TASK REQUIREMENTS: Show each line of the rows below that contains the word "height".

SUPPLIED DATA:
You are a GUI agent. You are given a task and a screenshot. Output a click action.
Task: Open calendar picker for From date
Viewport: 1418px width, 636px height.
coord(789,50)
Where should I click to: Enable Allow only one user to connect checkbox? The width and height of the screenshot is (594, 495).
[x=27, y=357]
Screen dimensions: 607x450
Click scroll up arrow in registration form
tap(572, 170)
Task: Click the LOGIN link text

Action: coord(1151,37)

* * *

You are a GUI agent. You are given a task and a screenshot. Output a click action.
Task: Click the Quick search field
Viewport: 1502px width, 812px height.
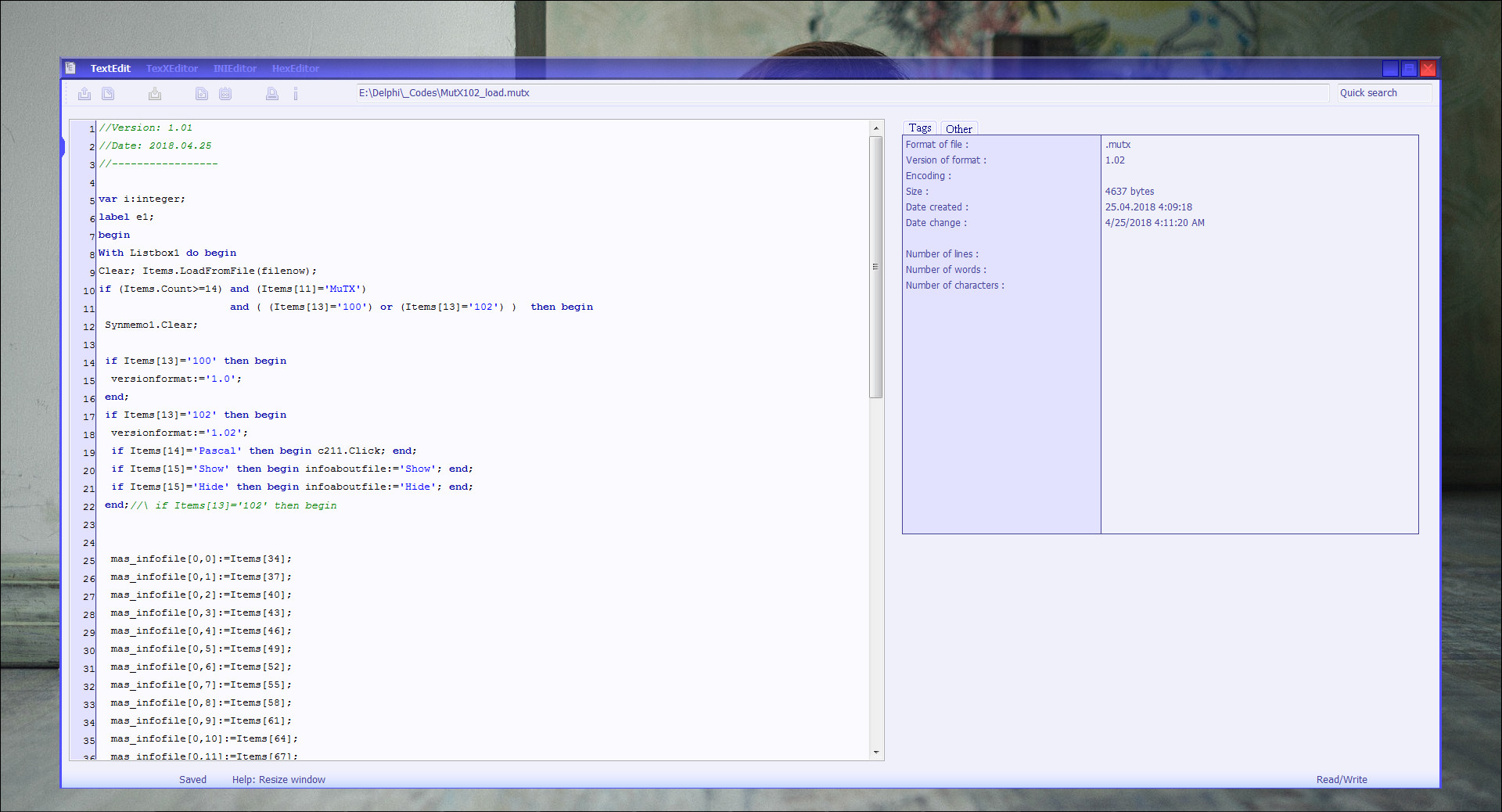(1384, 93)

---

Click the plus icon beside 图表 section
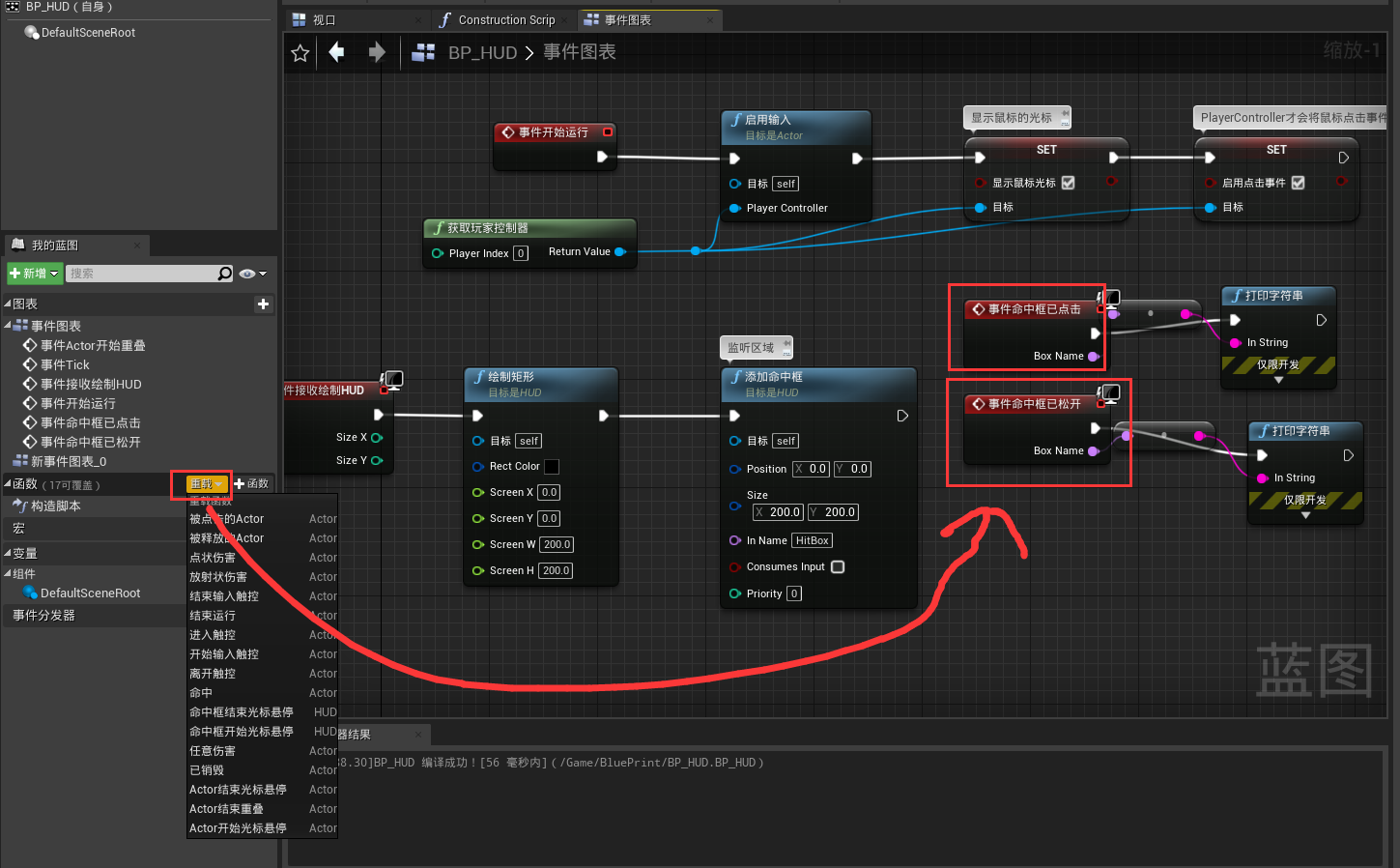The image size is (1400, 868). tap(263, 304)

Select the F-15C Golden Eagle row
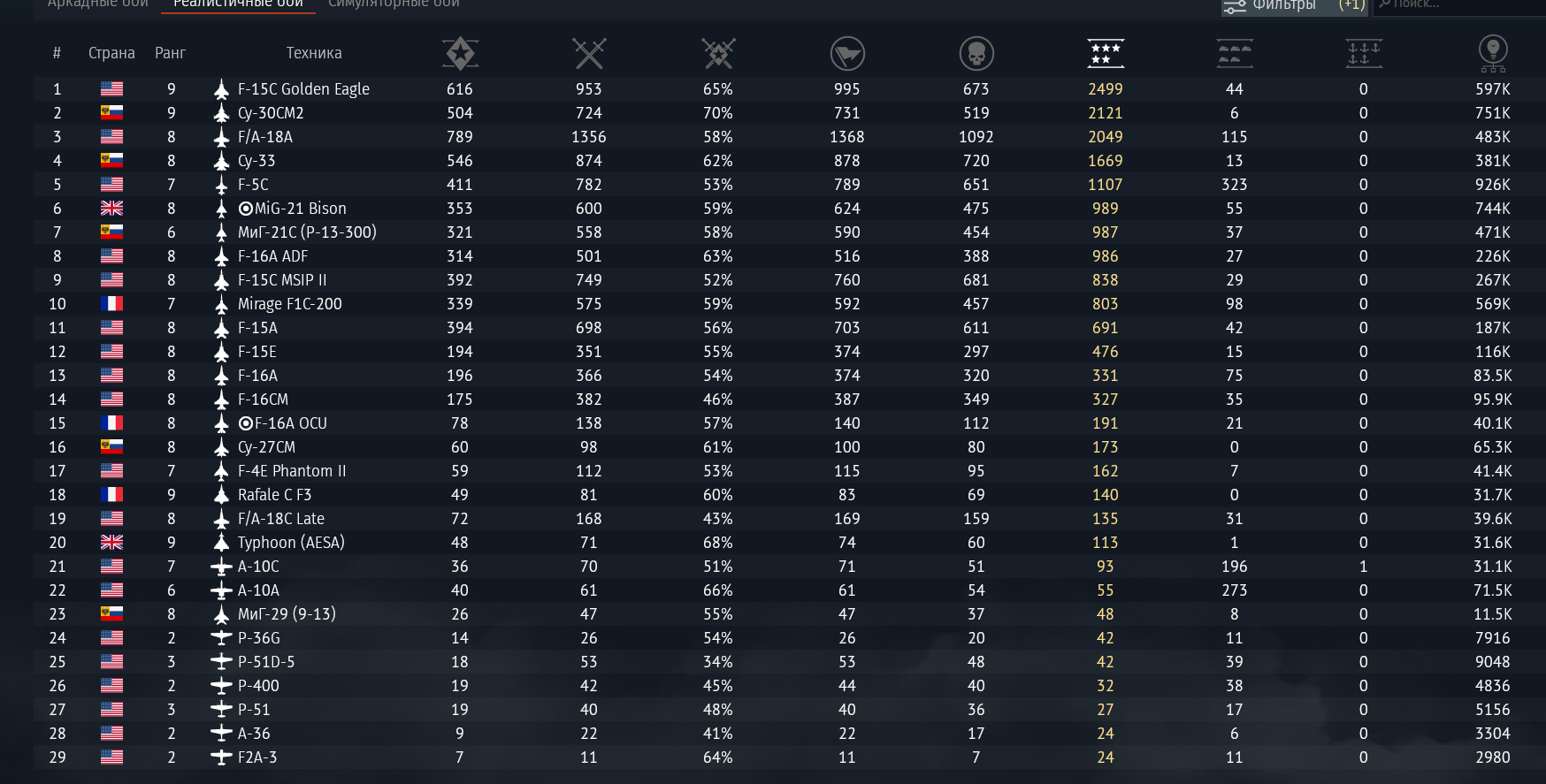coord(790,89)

RESULT:
Viewport: 1418px width, 636px height.
Where should I click to: Enable Allow only one user to connect checkbox? The width and height of the screenshot is (594, 495).
Viewport: 1502px width, 812px height.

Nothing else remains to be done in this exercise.